While glass is present in the form of mobile screens, windows in the enquiry area of hospitals, public transport and shopping centres, most kitchen utensils are made from stainless steel. The aim of the study was to find out the presence of the virus on the surfaces of objects we come in contact with on a regular basis.
The scientists exposed these surfaces to the viral mixture and then inoculated them in three different temperatures for a different period of time. They incubated the surfaces at 20, 30 and 40 degrees Celsius for 1 hour, 1 day, 2 days, 3 days, 4 days and 7 days. The entire experiment was carried out in the dark to avoid any effects of UV light.
Results of the study
The results of the study were based on all three different temperatures.
It was found that at 20 degrees Celsius, SARS-CoV-2 virus was detectable on non-porous surfaces such as glass, currencies, stainless steel and vinyl for 28 days even at 50% humidity. However, on the cotton cloth (porous material), the infection did not exist after 14 days.

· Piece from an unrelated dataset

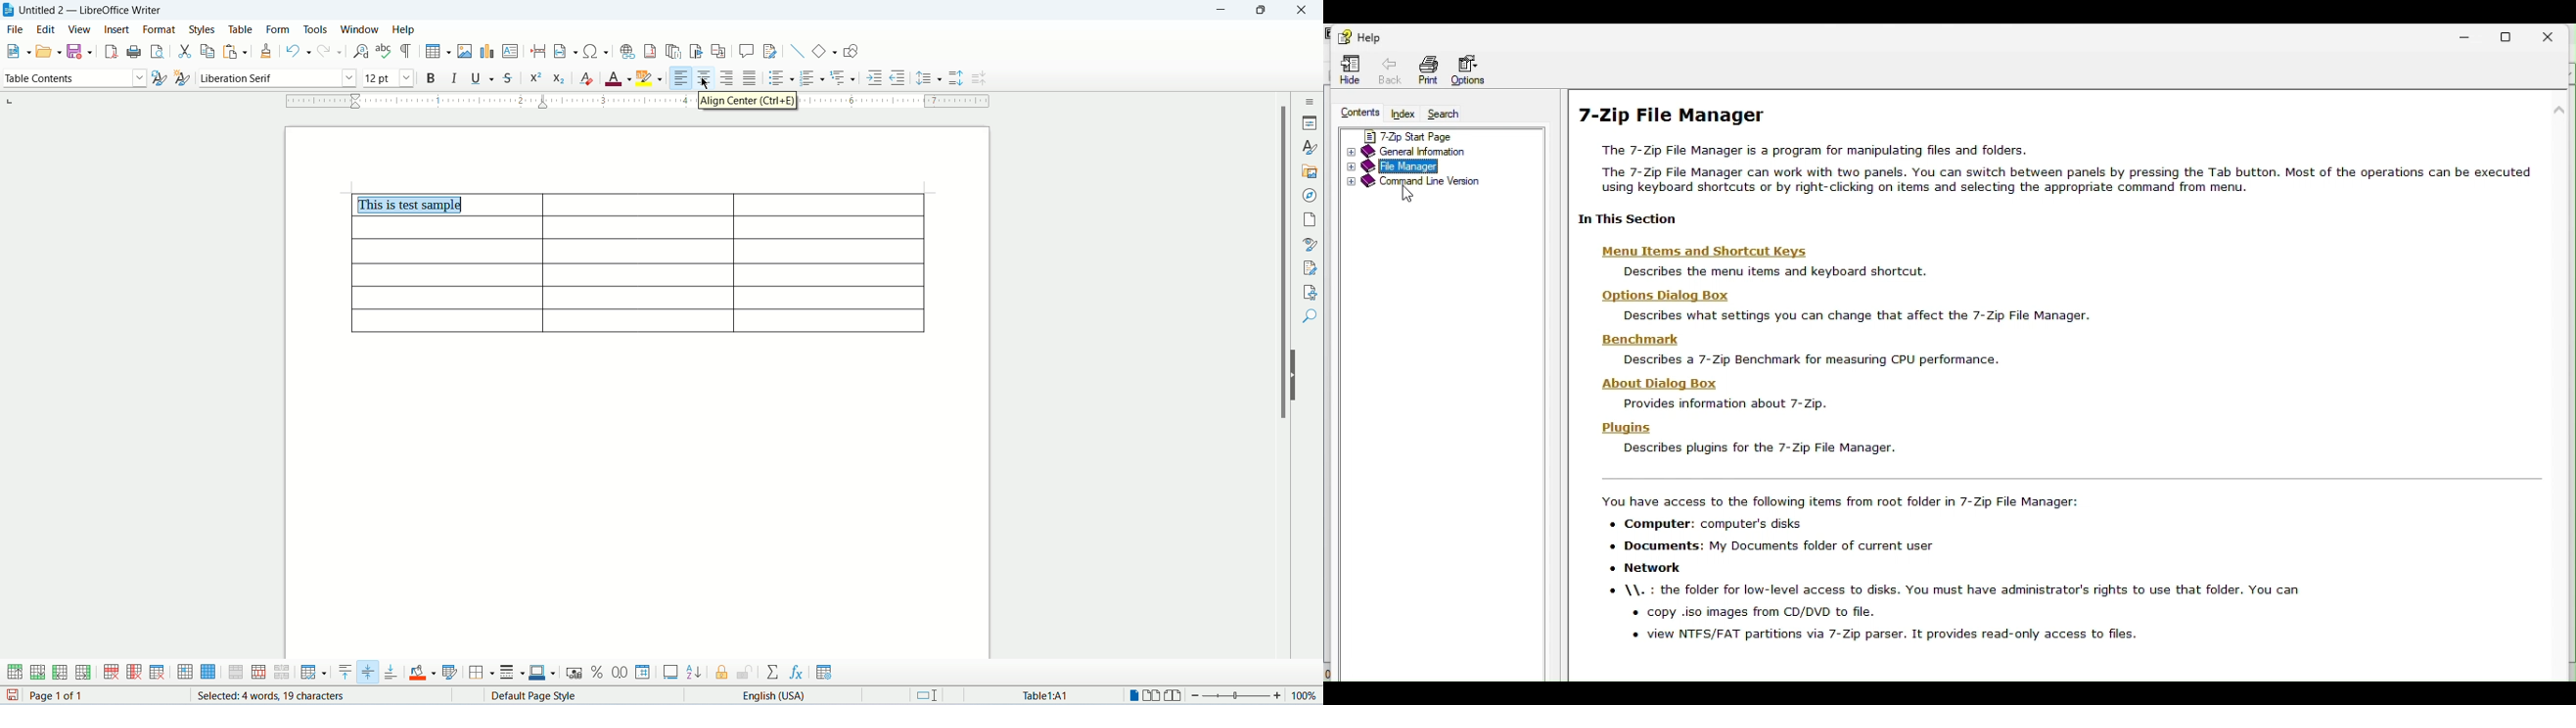 This screenshot has width=2576, height=728. Describe the element at coordinates (117, 30) in the screenshot. I see `insert` at that location.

At 30 °C, the virus was present on stainless steel for seven days, on vinyl and cotton cloth for three days and on paper notes for 21 days. However, the presence of the virus on the currencies on day 21 was extremely minimal.
The scientists found that the presence of the virus at 40 °C was significantly less as compared to both 20 °C and 30 °C. The scientists did not find traces of virus on the cotton cloth after 24 hours and on all remaining surfaces after 48 hours.
They further calculated the decimal reduction time value (D value) which denoted the time when there is a 90 percent reduction in viral titre.
The D levels at 20 °C ranged from 5.5 days for cotton to 9.1 days for paper notes, whereas the D levels for surfaces at 30 °C ranged from 1.4 days for vinyl to 4.9 days for paper notes. The D levels for surfaces at 40 °C were all less than a day and were found to be 10.5 hours for vinyl and 5 hours for polymer notes.
Temperature and SARS-CoV-2
The scientists concluded that the virus can survive for longer in lower temperature. They further added that the virus can survive longer on non-porous surfaces such as glass, stainless steel and vinyl and is less likely to stay on porous surfaces (such as cotton) for too long.
The most important finding of the study was that the virus could survive longer on paper notes than plastic currencies.
The scientists stated that by increasing the temperature while maintaining the humidity, the virus can be cleared off the surfaces within 24 hours.